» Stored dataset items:
....
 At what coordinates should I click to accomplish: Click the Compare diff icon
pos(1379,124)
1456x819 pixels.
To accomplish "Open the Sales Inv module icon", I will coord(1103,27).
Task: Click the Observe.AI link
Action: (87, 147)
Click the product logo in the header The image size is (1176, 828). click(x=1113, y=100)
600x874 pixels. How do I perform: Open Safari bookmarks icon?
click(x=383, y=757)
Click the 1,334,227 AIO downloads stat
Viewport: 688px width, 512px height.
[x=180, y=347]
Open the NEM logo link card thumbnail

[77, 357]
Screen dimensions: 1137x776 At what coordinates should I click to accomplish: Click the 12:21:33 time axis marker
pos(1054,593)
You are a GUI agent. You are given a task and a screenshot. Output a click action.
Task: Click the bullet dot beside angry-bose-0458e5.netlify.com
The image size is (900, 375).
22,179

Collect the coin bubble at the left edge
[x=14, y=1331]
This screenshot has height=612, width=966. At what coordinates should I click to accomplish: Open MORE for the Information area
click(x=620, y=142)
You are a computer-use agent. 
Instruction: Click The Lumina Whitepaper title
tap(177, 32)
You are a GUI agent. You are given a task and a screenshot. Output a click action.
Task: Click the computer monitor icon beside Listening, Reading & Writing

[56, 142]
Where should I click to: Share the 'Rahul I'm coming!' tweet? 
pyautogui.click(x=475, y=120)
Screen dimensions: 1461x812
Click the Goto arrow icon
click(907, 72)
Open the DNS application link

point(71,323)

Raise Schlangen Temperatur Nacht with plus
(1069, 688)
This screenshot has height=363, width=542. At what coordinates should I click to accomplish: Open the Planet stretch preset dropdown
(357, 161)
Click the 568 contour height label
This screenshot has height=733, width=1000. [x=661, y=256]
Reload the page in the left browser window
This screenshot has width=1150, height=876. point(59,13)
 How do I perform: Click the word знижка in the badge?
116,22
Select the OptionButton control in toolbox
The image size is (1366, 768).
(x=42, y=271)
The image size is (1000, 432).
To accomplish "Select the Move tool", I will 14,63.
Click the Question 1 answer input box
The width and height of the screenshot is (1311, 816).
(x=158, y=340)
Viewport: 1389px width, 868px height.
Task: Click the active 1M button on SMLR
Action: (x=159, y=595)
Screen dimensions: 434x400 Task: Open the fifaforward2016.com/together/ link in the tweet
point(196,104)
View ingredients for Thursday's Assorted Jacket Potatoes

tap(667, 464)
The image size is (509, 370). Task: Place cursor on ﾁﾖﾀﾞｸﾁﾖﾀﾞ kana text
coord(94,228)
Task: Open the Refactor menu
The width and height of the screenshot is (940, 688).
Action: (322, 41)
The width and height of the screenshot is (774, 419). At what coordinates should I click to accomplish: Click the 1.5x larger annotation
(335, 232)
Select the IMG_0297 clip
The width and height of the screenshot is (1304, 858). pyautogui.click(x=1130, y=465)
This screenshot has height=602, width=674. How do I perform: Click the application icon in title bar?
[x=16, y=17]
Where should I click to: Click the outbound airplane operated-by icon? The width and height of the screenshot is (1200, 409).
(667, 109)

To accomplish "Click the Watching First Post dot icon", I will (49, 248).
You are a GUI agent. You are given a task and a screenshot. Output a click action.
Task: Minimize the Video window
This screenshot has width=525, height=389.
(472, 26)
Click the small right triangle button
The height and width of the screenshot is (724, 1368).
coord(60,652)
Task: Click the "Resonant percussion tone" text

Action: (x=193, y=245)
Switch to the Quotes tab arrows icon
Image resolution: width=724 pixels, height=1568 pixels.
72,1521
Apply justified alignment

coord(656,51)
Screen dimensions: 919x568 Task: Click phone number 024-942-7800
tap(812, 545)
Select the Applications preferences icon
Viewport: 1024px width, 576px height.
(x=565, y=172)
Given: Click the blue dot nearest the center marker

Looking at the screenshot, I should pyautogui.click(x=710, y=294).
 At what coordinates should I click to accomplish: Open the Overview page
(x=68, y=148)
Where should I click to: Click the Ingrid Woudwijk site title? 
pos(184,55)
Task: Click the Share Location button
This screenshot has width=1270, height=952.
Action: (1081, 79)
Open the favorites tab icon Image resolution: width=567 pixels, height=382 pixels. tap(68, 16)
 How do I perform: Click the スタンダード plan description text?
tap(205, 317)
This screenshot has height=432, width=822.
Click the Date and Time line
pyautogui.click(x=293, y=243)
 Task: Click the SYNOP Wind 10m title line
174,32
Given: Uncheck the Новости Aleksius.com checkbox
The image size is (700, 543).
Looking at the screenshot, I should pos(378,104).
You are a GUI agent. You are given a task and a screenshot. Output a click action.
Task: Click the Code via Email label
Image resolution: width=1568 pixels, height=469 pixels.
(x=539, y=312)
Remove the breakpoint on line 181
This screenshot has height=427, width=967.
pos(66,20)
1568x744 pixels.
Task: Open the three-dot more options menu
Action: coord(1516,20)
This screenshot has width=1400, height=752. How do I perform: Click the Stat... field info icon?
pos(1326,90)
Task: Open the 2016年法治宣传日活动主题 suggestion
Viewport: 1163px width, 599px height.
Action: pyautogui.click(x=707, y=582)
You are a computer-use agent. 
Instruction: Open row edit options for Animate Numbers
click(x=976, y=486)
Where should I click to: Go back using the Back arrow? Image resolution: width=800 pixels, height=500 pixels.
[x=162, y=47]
....
» Your goal: Write the lines out again exactly, from the one containing "This screenshot has width=1270, height=952." through the last line of the records, and include no other lines.

» Result below:
This screenshot has width=1270, height=952.
Action: (1081, 79)
Open the favorites tab icon Image resolution: width=567 pixels, height=382 pixels. tap(68, 16)
 How do I perform: Click the スタンダード plan description text?
tap(205, 317)
This screenshot has height=432, width=822.
Click the Date and Time line
pyautogui.click(x=293, y=243)
 Task: Click the SYNOP Wind 10m title line
174,32
Given: Uncheck the Новости Aleksius.com checkbox
The image size is (700, 543).
Looking at the screenshot, I should pos(378,104).
You are a GUI agent. You are given a task and a screenshot. Output a click action.
Task: Click the Code via Email label
Image resolution: width=1568 pixels, height=469 pixels.
(x=539, y=312)
Remove the breakpoint on line 181
This screenshot has height=427, width=967.
pos(66,20)
1568x744 pixels.
Task: Open the three-dot more options menu
Action: coord(1516,20)
This screenshot has width=1400, height=752. How do I perform: Click the Stat... field info icon?
pos(1326,90)
Task: Open the 2016年法治宣传日活动主题 suggestion
Viewport: 1163px width, 599px height.
Action: pyautogui.click(x=707, y=582)
You are a computer-use agent. 
Instruction: Open row edit options for Animate Numbers
click(x=976, y=486)
Where should I click to: Go back using the Back arrow? Image resolution: width=800 pixels, height=500 pixels.
[x=162, y=47]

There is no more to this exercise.